Finding the best method for you and your child may take some trial-and-error.  Here are some tips:

  • Position:  Keep your baby upright at an angle between 45 and 90 degrees during feedings.  This will help prevent milk running out the nose.  Pointing the nipple away from the cleft may also help your child gag less.  Nasal regurgitation (milk coming out of the nose) is a common concern for parents.  If this happens, pause to let your child sneeze or cough.  Wipe his/her nose and resume feeding, holding your child in a more upright position.  It may also be helpful to wait 30 minutes after feeding before you let your baby lie down if you are experiencing problems with your child “spitting up.”  Some parents find that putting their child in a sling, bouncy seat, or car seat after feeding is helpful.
  • Burp your baby often:  Infants with clefts tend to take in more air when they swallow compared to infants without clefts.  This gas build-up can be uncomfortable for your child and cause him/her to stop feeding.  It is helpful to burp your baby about every 15 minutes during feedings.

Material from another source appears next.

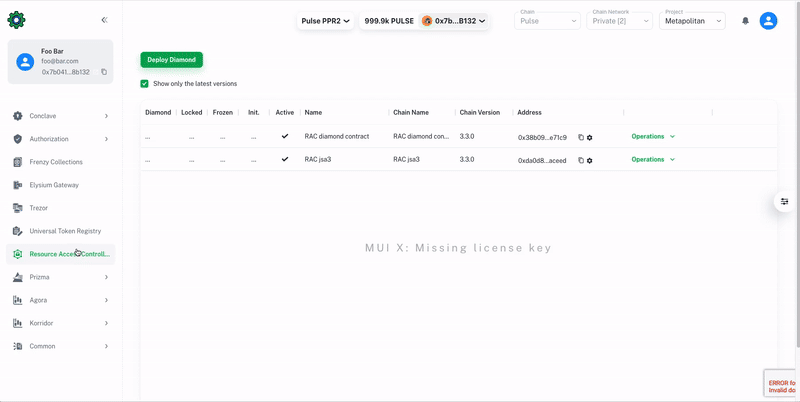Expand Operations menu for RAC diamond contract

  • Time:  During the first two weeks of life, a newborn may need to feed every 2-3 hours.  A good goal is to keep feeding sessions to about 30 minutes.  If allowed to feed longer, your child may get tired and end up burning more calories than are consumed.  If feedings last longer, it may be helpful to adjust your technique.  For example, one can try increasing the flow rate or assist the child more often (depending on the bottle being used). 

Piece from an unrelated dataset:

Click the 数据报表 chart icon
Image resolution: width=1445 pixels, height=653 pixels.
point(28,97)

  • Amount:  Newborns generally take in approximately 2-3 ounces per feeding.  (Breastfed infants usually take smaller, more frequent feedings).  However, some babies may have higher or lower requirements (check with your child’s primary care provider).  There are several clues that your child is getting enough nourishment:  your baby has frequent wet and dirty diapers, appears satisfied after feeding, and is gaining weight.  Your pediatrician will monitor your baby’s weight.  This is one of the best ways to tell how well-nourished your child is.  During the first week, most infants lose several ounces of weight, but they should be back up to their birth weight by the end of the second week.  Your baby should gain approximately ½ to 1 ounce per day during the first 3 months.  Have regular check-ups with your child’s primary care doctor.

Some Final Thoughts

You and your child will develop a feeding schedule with time.  Finding the best method for you may take some trial-and-error.  Try to not get discouraged.  The first few weeks are the toughest.  Remember to sleep when you can and don’t be afraid to ask family members and friends to help.  Having a child with a cleft does not mean that you are the only one that can feed your baby.  Teaching family members and friends how to feed your baby can give you a much-needed break and may also help to lessen tensions and fears.